Naftali Kinuthia: I boiled in anger at how Ivy Wangeci hugged another man

Naftali Kinuthia (L) making his confessions at the Eldoret High Court on March 3, 2023. He is accused of killing Ivy Wangeci (R) on April 9, 2019. [Standard]

Standing in the dock in a white-and-brown checked shirt, with his deep bass gripping every corner of the Eldoret High Court, Naftali Kinuthia was out to tell the world how sorry he was.

He is accused of killing Final Year Bachelor of Medicine student of Moi University, Ivy Wangeci.

Kinuthia confessed to the court on Friday, March 3 that he killed Wangeci, 25, using an axe after he felt rejected with disdain.

The killing, which not only shook Kenya but also other parts of the world due to its bizarre nature, occurred on April 9, 2019, one day to Ivy Wangeci's 26th birthday.

Armed with an axe in his car, Kinuthia travelled from Thika to Eldoret - a distance of 350 kilometres - and committed the crime at 9am near Ivy Wangeci's workplace, the Moi Teaching and Referral Hospital in Eldoret. She was on internship at the facility.

Almost four years later, a bulk of that period spent behind bars, Kinuthia says he's had self-reflection, and "regrets forever" his April 2019 actions.

"Upon learning that I had killed Ivy, I felt remorseful," Kinuthia told a completely silent courtroom.

Tilting his face up, with a gaze fixed on the roof, the suspect thundered: "This is an incident that I will regret forever."

Kinuthia said unreciprocated love pushed him to kill a woman he had known for 21 years - since 1998, when they were both children.

For him, it's a puppy love that was so one-sided; from him to her.

"I supported her. I did things for her," said Kinuthia, adding: "My mind was constantly occupied with the thoughts of making things better for Wangeci and I every day."

On April 9, 2019, he travelled from Thika, Kiambu County to Eldoret, Uasin Gishu County with the hope that Wangeci would celebrate her 26th birthday with him.

Kinuthia attempted to speak with Wangeci at the Moi Teaching and Referral Hospital, but the Medicine student did not want anything to do with him.

"When she dismissed me, I knew there was no chance for Wangeci and I to continue with the relationship.
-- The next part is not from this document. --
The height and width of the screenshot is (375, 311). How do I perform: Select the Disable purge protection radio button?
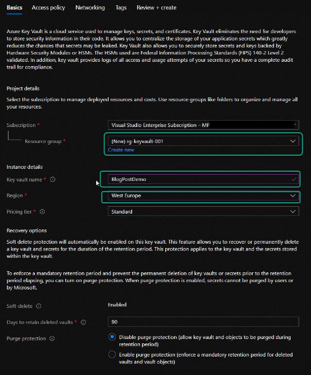coord(112,337)

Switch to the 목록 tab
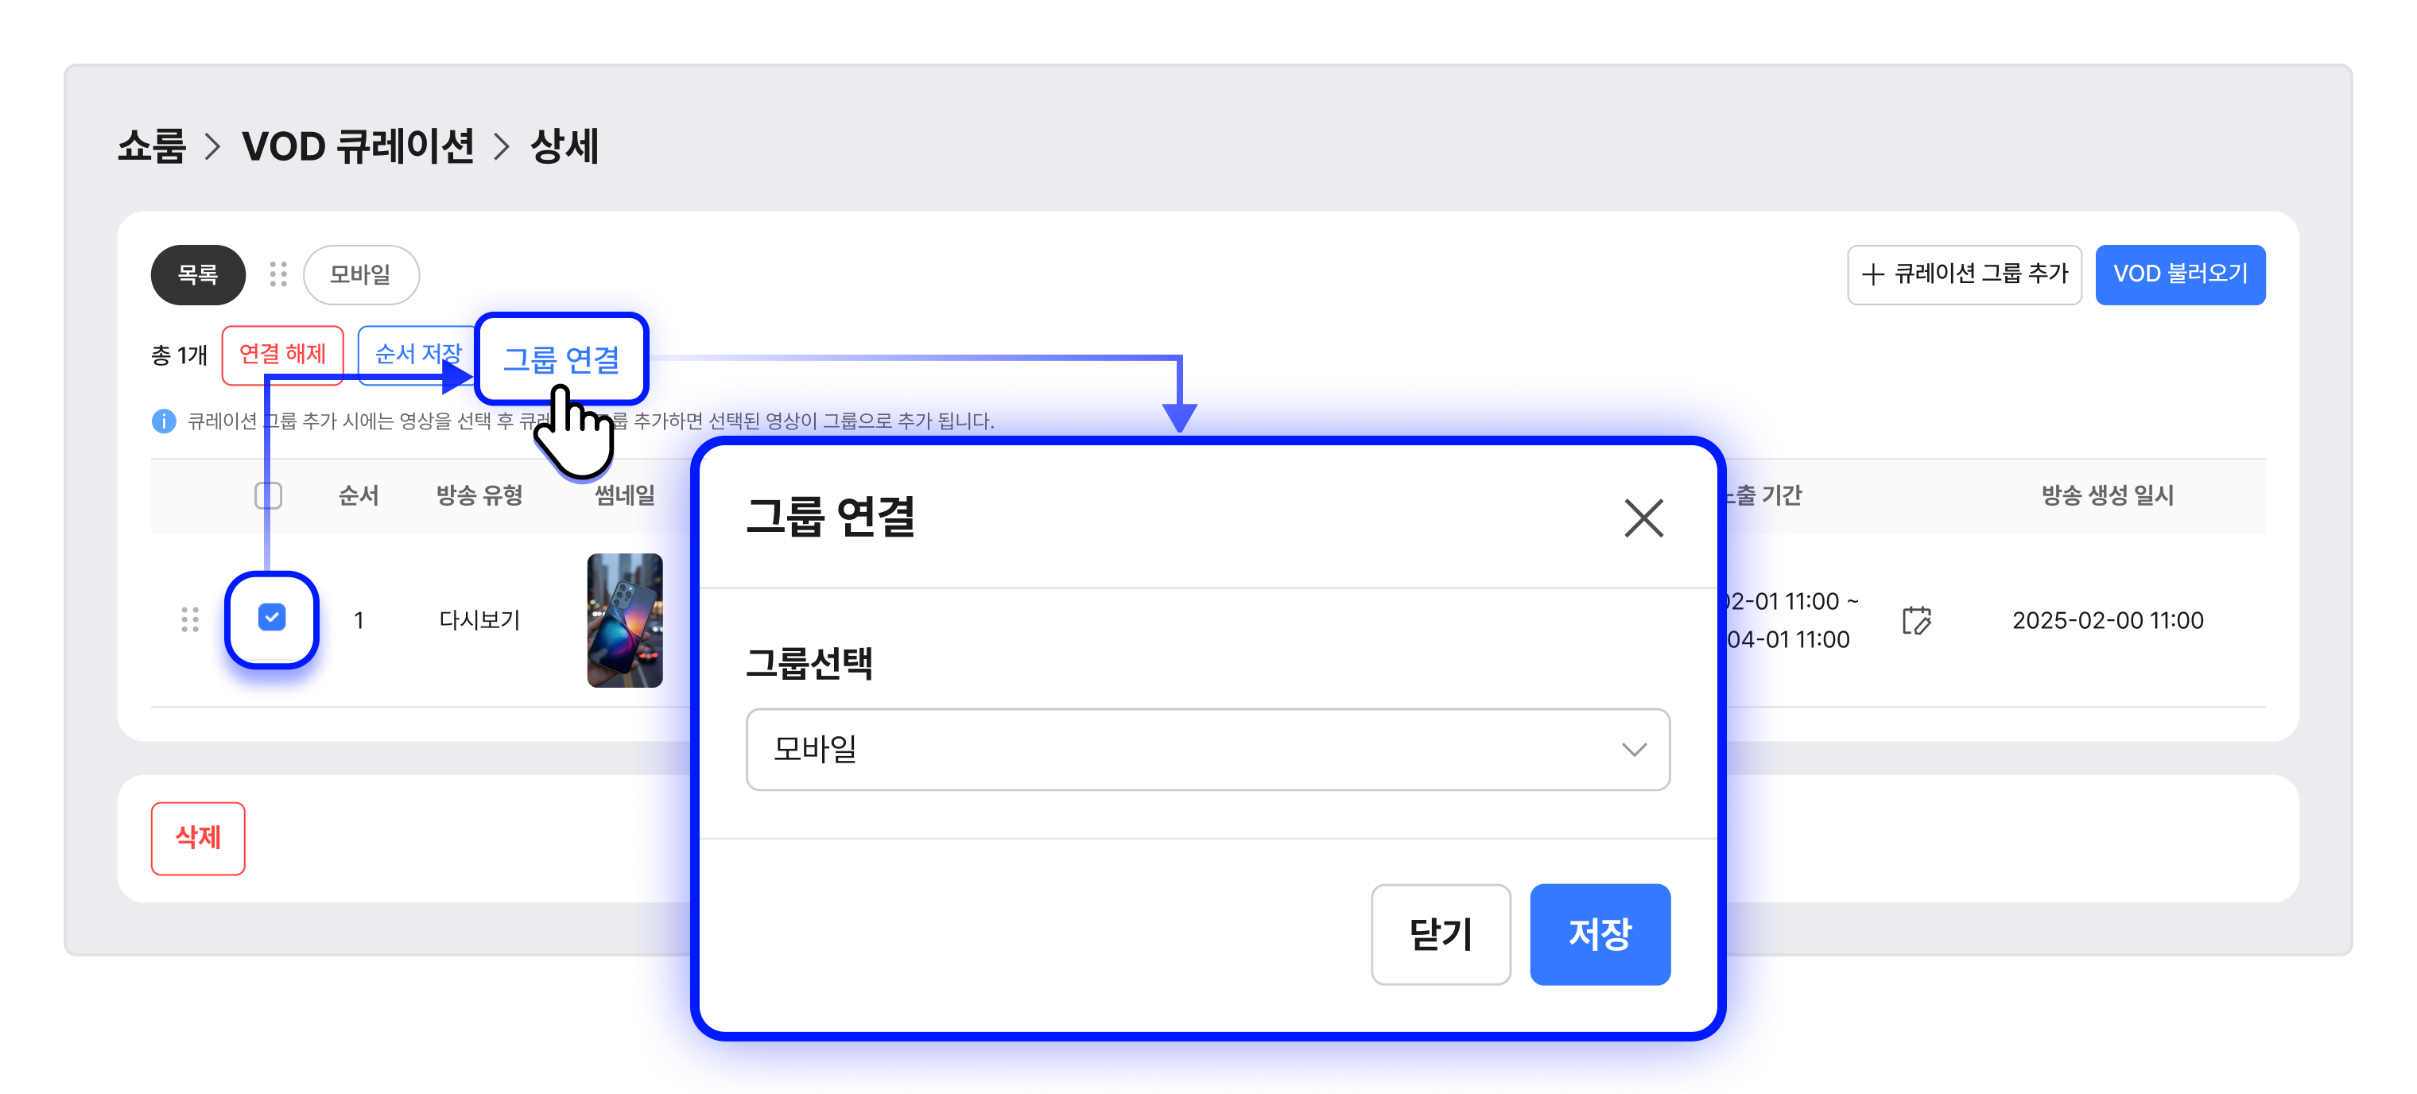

At first, I was in disbelief that she had ignored me, but when she remained adamant that she wanted nothing to do with me, I knew she was serious," Kinuthia told Justice Stephen Githinji.

The suspect said the rejection left him feeling "like a loser".

"I felt hopeless, having tried to win her over and over again. I felt angry. I felt that the connection that we had established in 1998 was coming to an end," a neat-looking Kinuthia, who had a uniformly shaved head, told the court.

The suspect said after Wangeci told him off, he started walking towards his car.

"I wanted to drive back to Nairobi immediately," he said.

Upon turning his head to look at Wangeci one final time, Kinuthia said he saw her hugging a man, and thought she was doing that on purpose: to spite him.

"I did not know that he was her male friend. It was at that point that I lost control of my anger. My thinking was greatly impaired by that sight. Until today, I can't explain what got over me."

Kinuthia said it was at that juncture that he rushed to his car and picked an axe that he'd bought and hacked Wangeci, killing her on the spot.

"I can't remember what exactly happened in the heat of that moment," he said.

According to the suspect, the axe was for other purposes, and that he had not planned to kill his childhood friend-turned-love interest.

"I never had the intention of killing her. If I had harboured murderous intentions, I'd have probably killed her earlier," he said.

Kinuthia, who was 28 years old at the time, said after committing the act, he remembers being rescued by police from a mob that wanted to lynch him.

The suspect also narrated that he and Wangeci regularly kept in touch. Prior to the fateful day (April 9, 2019), the two spoke on April 3, 2019, Kinuthia said.

The suspect says after introspection, he regrets his actions, which have "cost me dearly".

"I feel secluded from the society because of bearing a murderer tag. During my time in detention, my father fell ill and died. I feel bad that I subjected my family to trauma," said Kinuthia.